パーティ追放危機の俺、メンバーを説き伏せ事なきを得ようとする〜必要ないとかそういう次元じゃないよ〜

作者: 岬 アイラ

夏の駄作〜〜〜〜!今年なら第一弾、去年からなら第四弾!

夏は暑くて血迷って、変なお話作っちゃうよね!そういえばさ、追放ものってよくあるけど、ざまぁする以前に絶対必要なの分かってたらどうするんだろ?話聞いてくれないかな?聞いてくれたら嬉しいよね!うんうん!釈明、証明、やってみよう!

「ラルフ。お前はパーティから出ていってもら」


「待って!ちょっと待って!あと三十分くらい待って!!!」


リーダーのレアンの言葉に被せるように俺は叫んだ。かなりの声量だったので薬師のスターチスが飛び上がり、僧侶のマゼンタがうるさそうにこちらを見た。

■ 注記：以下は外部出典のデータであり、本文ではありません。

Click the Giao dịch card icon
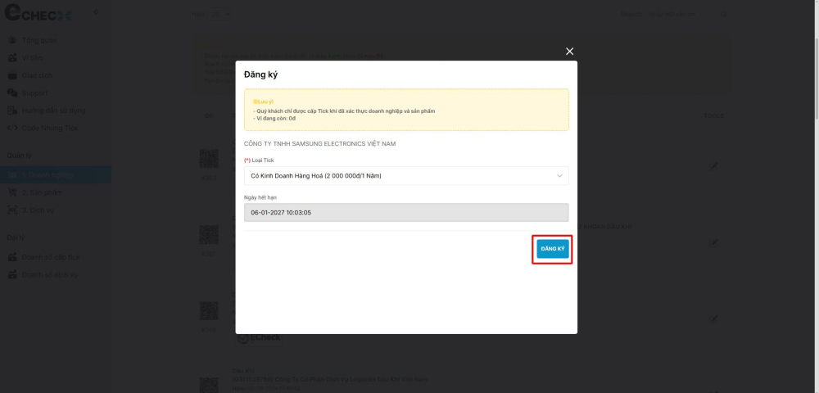This screenshot has height=393, width=819. [12, 75]
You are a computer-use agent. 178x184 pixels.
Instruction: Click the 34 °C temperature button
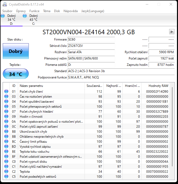pos(16,74)
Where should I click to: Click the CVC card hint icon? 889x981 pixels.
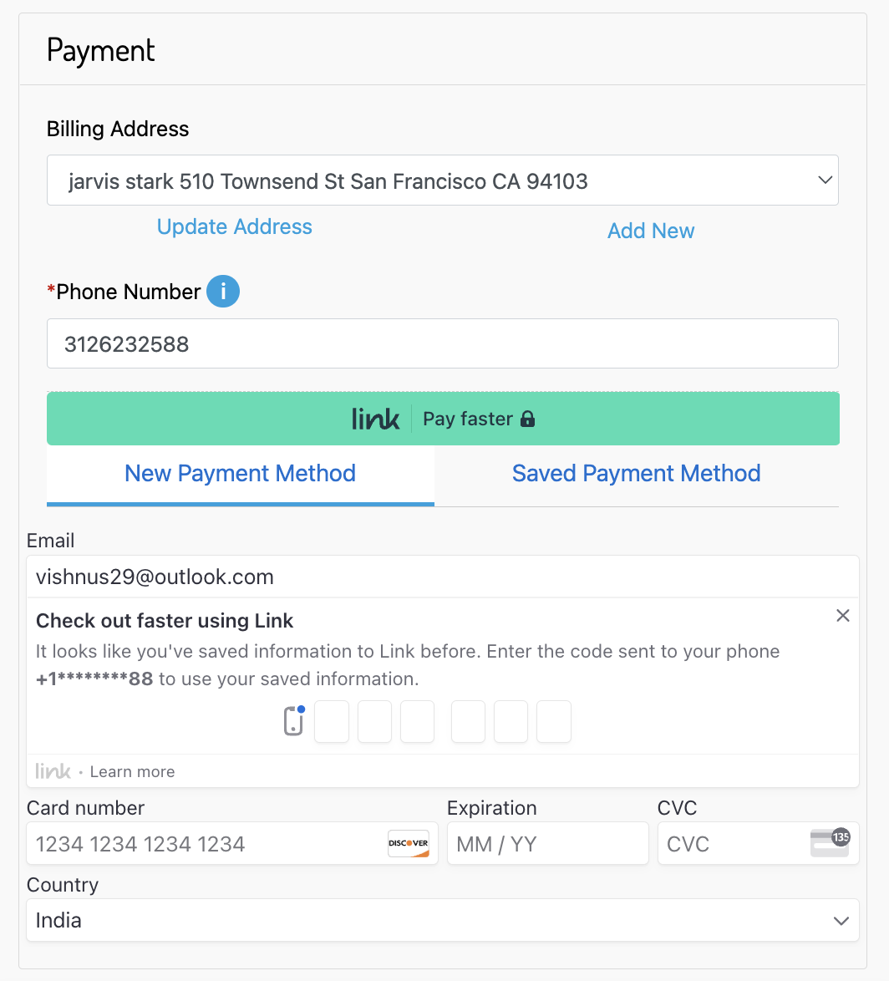pos(830,842)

「えー、レアンさん!あなた、俺のことを役に立たないから追放しようとしてますよね?!」


「あー、まあ?」


「では言わせていただきます。…このパーティ!俺がいないと!終わってるから!」


「な、何ようるさいな。いてもいなくてもいいから追放されてるんじゃ」


「そんなことはない!」


俺はマゼンタの言葉を遮って壁の黒板に向かい、チョークで思いっきり【攻撃力】【協調性】と書き殴った。


「これは、俺たちに圧倒的に足りないものである!まず、攻撃力!」


そう…このパーティ、非常に酷い問題があるのだ。


「アタッカー、貴様と俺だけじゃん!レアン!」


剣士のレアンと、攻撃魔法専門の魔法使いである俺。この二人で大抵のモンスターを倒してきたのだ。

残るメンバーを紹介しよう。まず薬師のスターチス。当然ポーションを作るだけで、毒液なんて専門ではない。

そして僧侶のマゼンタ。当然聖なる力を攻撃手段にできるのはアンデット系、ゴースト系の限られたモンスターだけである。

そんでもって盗賊のシェル。当然ダンジョンや宝箱の鍵開け、謎解きが専門。魔法は簡単なものしか使えない。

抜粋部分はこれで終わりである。